WHAT IS EXPECTED:
Output all entries precisely.

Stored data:
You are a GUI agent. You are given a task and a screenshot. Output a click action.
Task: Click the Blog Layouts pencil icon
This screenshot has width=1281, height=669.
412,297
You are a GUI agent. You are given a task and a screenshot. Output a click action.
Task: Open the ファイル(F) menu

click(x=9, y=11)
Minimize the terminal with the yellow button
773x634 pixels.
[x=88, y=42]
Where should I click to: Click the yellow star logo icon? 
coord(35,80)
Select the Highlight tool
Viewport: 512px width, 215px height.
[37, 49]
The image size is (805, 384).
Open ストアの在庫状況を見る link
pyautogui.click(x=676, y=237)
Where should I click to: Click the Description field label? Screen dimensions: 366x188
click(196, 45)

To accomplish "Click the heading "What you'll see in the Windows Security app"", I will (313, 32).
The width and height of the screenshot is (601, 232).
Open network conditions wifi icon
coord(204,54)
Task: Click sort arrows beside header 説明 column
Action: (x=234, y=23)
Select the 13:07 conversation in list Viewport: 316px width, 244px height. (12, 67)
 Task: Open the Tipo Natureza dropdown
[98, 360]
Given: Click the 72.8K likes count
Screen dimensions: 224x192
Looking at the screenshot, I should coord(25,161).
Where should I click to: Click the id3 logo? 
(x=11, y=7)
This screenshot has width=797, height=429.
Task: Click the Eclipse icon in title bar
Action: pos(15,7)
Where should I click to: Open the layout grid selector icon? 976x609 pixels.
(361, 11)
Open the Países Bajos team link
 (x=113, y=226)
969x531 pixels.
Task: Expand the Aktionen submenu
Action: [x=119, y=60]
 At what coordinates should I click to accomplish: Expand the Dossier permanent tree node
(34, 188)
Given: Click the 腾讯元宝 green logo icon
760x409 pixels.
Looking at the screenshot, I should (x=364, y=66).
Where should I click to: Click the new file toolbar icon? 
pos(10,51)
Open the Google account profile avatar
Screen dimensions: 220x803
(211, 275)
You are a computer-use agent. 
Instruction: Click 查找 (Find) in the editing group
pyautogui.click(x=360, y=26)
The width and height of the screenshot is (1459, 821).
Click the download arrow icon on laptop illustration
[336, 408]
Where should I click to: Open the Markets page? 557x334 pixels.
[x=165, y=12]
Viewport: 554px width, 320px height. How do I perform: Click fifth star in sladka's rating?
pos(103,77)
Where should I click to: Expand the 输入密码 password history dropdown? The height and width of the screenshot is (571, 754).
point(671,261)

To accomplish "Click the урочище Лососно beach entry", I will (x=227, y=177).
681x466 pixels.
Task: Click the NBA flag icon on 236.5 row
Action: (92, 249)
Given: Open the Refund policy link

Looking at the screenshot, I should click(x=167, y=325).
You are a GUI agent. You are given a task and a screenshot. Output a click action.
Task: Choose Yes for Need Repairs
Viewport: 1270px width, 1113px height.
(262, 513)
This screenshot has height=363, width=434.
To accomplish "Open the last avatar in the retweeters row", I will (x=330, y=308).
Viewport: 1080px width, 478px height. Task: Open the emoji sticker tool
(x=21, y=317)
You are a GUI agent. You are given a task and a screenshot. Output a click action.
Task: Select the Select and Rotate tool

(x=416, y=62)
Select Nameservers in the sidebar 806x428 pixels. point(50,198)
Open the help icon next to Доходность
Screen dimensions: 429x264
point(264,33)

RESULT:
You are a GUI agent. You are given a task and a screenshot. Output a click action.
Task: Click the Blog Layouts pencil icon
This screenshot has width=1281, height=669.
412,297
You are a GUI agent. You are given a task and a screenshot. Output a click action.
Task: Open the ファイル(F) menu

click(x=9, y=11)
Minimize the terminal with the yellow button
773x634 pixels.
[x=88, y=42]
Where should I click to: Click the yellow star logo icon? 
coord(35,80)
Select the Highlight tool
Viewport: 512px width, 215px height.
[37, 49]
The image size is (805, 384).
Open ストアの在庫状況を見る link
pyautogui.click(x=676, y=237)
Where should I click to: Click the Description field label? Screen dimensions: 366x188
click(196, 45)

To accomplish "Click the heading "What you'll see in the Windows Security app"", I will (313, 32).
The width and height of the screenshot is (601, 232).
Open network conditions wifi icon
coord(204,54)
Task: Click sort arrows beside header 説明 column
Action: (x=234, y=23)
Select the 13:07 conversation in list Viewport: 316px width, 244px height. (12, 67)
 Task: Open the Tipo Natureza dropdown
[98, 360]
Given: Click the 72.8K likes count
Screen dimensions: 224x192
Looking at the screenshot, I should coord(25,161).
Where should I click to: Click the id3 logo? 
(x=11, y=7)
This screenshot has width=797, height=429.
Task: Click the Eclipse icon in title bar
Action: pos(15,7)
Where should I click to: Open the layout grid selector icon? 976x609 pixels.
(361, 11)
Open the Países Bajos team link
 (x=113, y=226)
969x531 pixels.
Task: Expand the Aktionen submenu
Action: [x=119, y=60]
 At what coordinates should I click to accomplish: Expand the Dossier permanent tree node
(34, 188)
Given: Click the 腾讯元宝 green logo icon
760x409 pixels.
Looking at the screenshot, I should (x=364, y=66).
Where should I click to: Click the new file toolbar icon? 
pos(10,51)
Open the Google account profile avatar
Screen dimensions: 220x803
(211, 275)
You are a computer-use agent. 
Instruction: Click 查找 (Find) in the editing group
pyautogui.click(x=360, y=26)
The width and height of the screenshot is (1459, 821).
Click the download arrow icon on laptop illustration
[336, 408]
Where should I click to: Open the Markets page? 557x334 pixels.
[x=165, y=12]
Viewport: 554px width, 320px height. How do I perform: Click fifth star in sladka's rating?
pos(103,77)
Where should I click to: Expand the 输入密码 password history dropdown? The height and width of the screenshot is (571, 754).
point(671,261)

To accomplish "Click the урочище Лососно beach entry", I will (x=227, y=177).
681x466 pixels.
Task: Click the NBA flag icon on 236.5 row
Action: (92, 249)
Given: Open the Refund policy link

Looking at the screenshot, I should click(x=167, y=325).
You are a GUI agent. You are given a task and a screenshot. Output a click action.
Task: Choose Yes for Need Repairs
Viewport: 1270px width, 1113px height.
(262, 513)
This screenshot has height=363, width=434.
To accomplish "Open the last avatar in the retweeters row", I will (x=330, y=308).
Viewport: 1080px width, 478px height. Task: Open the emoji sticker tool
(x=21, y=317)
You are a GUI agent. You are given a task and a screenshot. Output a click action.
Task: Select the Select and Rotate tool

(x=416, y=62)
Select Nameservers in the sidebar 806x428 pixels. point(50,198)
Open the help icon next to Доходность
Screen dimensions: 429x264
point(264,33)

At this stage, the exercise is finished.